Under the terms of the deal, each share of SCI common stock will be converted into 1.36 shares of Sanmina common stock. Based on Sanmina's closing price of $22.14 on July 13, the transaction is valued at $30.11 per share of SCI, or $6 billion including the assumption of debt.
SCI shares jumped 5 percent on the news, rising $1.28 to $26.45; they rose as high as 12 percent earlier in the day. Sanmina shares were off nearly 11 percent, or $2.38, to $19.76.
The combined company would become one of the larger contract-equipment manufacturers, which make products for technology companies such as Nortel Networks, Cisco Systems and PC makers. Solectron remains the largest contract-equipment maker. Analysts said the deal could also spark further consolidation in the industry.
The deal "eliminates the perception that Sanmina is a niche player and allows us to compete more effectively," Sanmina CEO Jure Sola said in a conference call.
Indeed, Robertson Stephens analyst J. Keith Dunne said the deal would create a "powerhouse," and said in a research report that it was a "landmark transaction for the industry."
Sanmina has been among the more active companies on the acquisition front. Last month, it bought Alcatel's manufacturing operations in Richardson, Texas. With the Sanmina-SCI merger, the companies will graduate to the "super tier" of contract-equipment makers, a group that includes Solectron, Flextronics and Celestica, said Goldman Sachs analyst Michael Zimm.
In a research note, Zimm was upbeat about the combination. He said Sanmina will now be able to compete for larger deals as tech companies gravitate to larger contract-equipment vendors.
Contract-equipment makers are using the current economic downturn to boost capacity as companies continue to outsource. IDC estimated last week that contract manufacturing was a $103 billion business in 2000 and that it would grow to $231 billion in 2005.
Although the long run looks bright, a tech-sector slump is hurting profits for contract-equipment companies.

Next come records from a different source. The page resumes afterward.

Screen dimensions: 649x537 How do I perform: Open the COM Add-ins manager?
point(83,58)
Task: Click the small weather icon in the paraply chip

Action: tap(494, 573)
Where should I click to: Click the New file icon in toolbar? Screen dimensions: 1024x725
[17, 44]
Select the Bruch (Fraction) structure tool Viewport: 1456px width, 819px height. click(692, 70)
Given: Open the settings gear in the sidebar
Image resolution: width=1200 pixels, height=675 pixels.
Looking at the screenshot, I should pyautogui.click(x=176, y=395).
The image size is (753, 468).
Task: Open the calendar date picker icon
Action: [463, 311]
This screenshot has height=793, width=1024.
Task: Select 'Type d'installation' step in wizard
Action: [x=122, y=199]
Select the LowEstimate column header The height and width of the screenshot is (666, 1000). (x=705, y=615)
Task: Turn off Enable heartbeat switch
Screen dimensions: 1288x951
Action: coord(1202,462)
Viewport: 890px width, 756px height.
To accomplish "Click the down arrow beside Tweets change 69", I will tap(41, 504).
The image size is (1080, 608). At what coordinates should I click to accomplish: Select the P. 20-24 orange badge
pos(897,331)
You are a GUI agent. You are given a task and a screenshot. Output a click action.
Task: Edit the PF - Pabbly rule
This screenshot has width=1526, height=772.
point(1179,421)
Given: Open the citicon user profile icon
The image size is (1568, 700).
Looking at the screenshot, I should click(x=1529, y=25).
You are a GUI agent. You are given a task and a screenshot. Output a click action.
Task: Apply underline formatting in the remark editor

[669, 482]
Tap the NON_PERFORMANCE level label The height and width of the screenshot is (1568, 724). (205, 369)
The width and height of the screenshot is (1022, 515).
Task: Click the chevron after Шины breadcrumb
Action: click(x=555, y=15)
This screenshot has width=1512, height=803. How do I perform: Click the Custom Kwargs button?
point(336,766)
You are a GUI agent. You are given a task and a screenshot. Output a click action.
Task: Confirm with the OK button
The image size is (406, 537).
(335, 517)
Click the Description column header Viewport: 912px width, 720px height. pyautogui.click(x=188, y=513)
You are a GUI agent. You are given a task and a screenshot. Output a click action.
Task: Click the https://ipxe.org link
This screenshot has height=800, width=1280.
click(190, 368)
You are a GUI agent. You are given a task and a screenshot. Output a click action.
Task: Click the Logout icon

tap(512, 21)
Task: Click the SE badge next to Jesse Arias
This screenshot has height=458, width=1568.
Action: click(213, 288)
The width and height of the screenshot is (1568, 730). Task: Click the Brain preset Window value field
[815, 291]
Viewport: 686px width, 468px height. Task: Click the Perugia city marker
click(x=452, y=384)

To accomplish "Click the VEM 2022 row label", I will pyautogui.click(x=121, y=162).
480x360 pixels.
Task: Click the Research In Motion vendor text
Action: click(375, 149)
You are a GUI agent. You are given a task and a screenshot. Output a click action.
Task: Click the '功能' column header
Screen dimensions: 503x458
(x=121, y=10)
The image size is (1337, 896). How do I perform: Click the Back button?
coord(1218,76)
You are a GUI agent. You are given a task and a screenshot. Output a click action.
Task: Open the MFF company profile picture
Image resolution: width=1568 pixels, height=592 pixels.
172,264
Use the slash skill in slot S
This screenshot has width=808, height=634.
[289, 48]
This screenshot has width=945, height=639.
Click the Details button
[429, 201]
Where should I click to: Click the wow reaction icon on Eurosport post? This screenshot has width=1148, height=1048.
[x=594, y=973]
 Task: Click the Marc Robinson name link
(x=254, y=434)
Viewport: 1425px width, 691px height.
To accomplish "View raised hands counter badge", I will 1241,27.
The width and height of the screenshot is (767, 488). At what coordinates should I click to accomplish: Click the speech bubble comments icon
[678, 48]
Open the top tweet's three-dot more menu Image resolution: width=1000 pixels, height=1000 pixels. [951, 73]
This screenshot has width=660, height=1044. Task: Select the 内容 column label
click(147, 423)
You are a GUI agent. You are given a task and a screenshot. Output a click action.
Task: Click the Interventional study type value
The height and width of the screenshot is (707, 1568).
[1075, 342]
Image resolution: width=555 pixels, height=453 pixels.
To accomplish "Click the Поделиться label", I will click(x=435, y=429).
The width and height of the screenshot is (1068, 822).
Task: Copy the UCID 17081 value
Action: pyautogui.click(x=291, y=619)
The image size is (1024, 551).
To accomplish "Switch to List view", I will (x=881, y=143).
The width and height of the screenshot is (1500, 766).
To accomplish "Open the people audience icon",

Sanmina, which will report earnings Wednesday, recently issued a profit warning. The company said it would report pro forma earnings of 10 cents a share on sales of about $760 million to $775 million for its third quarter ended June 30.
"We believe the timing for this merger is almost optimum, as we look ahead to recovery and a very large number of substantial opportunities that the two organizations can jointly participate in," SCI CEO Gene Sapp said.
The companies said they expect to save $100 million to $150 million through the merger. The deal should also add to Sanmina's earnings in fiscal 2002. Some savings could come from having Sanmina supply certain products that SCI was purchasing from outside suppliers, officials said.
Officials declined to give more specific details of the combined company's finances, saying that the best bet for now would be just to add predictions for the two separate companies.
The new company will have 100 facilities in 21 countries, with more than 50,000 employees. The bulk of its revenues, 47 percent, will come from the "long-term, high-growth communications segment, mostly communications infrastructure," said Sanmina Chief Operating Officer Randy Furr.
Eighteen percent of revenue will come from high-end computing, 17 percent from PC manufacturing, 5 percent from multimedia business and 13 percent from industrial and medical instrumentation.
Sola is expected to lead the combined companies with the deal closing in the first quarter ending Dec. 31. Officials said a new name for the company will be announced when the deal is complete and will likely incorporate both companies' names.